Когда приезжало начальство, даже свое, районное, Цыгана старались запихнуть куда-нибудь подальше. При начальстве он особенно вдохновлялся и крыл все подряд: вилы, какими ковырял навоз, сам навоз таким же образом освящал, кормушки, сено, лошадь, телегу с ее всеми четырьмя колесами, дождь, если он лил, хорошую погоду, цигарку, которая то слишком быстро курилась, то разжечься толком не желала, — и уж так как-то все выворачивал, что начальство делало выговор директору, парторгу и порой даже бухгалтеру, который никуда не отлучался от своего стола.

Вот почему Васька Цыган, взяв себе в товарищи Пырова, вместо ипподрома отправился на рабочую конюшню.
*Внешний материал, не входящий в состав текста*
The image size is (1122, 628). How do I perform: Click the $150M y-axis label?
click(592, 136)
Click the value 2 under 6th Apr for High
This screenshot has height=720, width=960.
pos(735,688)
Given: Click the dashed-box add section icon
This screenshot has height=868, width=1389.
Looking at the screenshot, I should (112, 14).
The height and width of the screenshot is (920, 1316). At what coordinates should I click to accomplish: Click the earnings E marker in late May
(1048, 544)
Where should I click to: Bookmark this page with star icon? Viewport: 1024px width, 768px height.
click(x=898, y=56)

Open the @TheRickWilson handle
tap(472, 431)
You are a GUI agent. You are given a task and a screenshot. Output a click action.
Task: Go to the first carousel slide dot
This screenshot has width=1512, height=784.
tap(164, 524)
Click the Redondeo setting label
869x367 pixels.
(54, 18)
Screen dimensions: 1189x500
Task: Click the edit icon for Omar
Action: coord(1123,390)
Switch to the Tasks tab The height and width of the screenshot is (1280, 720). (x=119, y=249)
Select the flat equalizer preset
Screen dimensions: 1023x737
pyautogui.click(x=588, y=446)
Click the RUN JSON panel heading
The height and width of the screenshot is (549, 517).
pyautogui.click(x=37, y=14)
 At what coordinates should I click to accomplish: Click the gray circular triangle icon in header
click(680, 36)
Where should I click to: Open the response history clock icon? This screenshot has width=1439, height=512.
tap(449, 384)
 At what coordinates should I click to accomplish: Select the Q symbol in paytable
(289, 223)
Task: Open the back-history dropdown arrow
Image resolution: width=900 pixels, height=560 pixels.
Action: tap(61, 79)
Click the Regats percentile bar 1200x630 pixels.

Видимо, Павел Степанович нашел какое-то сильное средство, чтобы даже в праздник держать Цыгана в повиновении, а тем самым, и в стороне от главных событий дня.

Но здесь, на конюшне, чувствуя себя полным хозяином, он брал свое: точно камень расшатывая, стал вытаскивать из кармана штанов бутылку. Выломив ее оттуда, он встряхнул посудину с веселой силой, и прозрачная жидкость хрустально взбурлила, запенилась.

— Иван! — сказал он и еще раз тряхнул бутылку, приглашая его тем самым выпить с ним за компанию.

Иван Иванович, старательно делая свое дело, не обратил на этот радушный жест никакого внимания.

— Ты шо? — спросил недоверчиво Васька, избока глядя на Агеева. — Не скачешь разве?

— Приказ был, — отозвался невнятно Иван Иванович. — Скакать буду. Куда ж денешься?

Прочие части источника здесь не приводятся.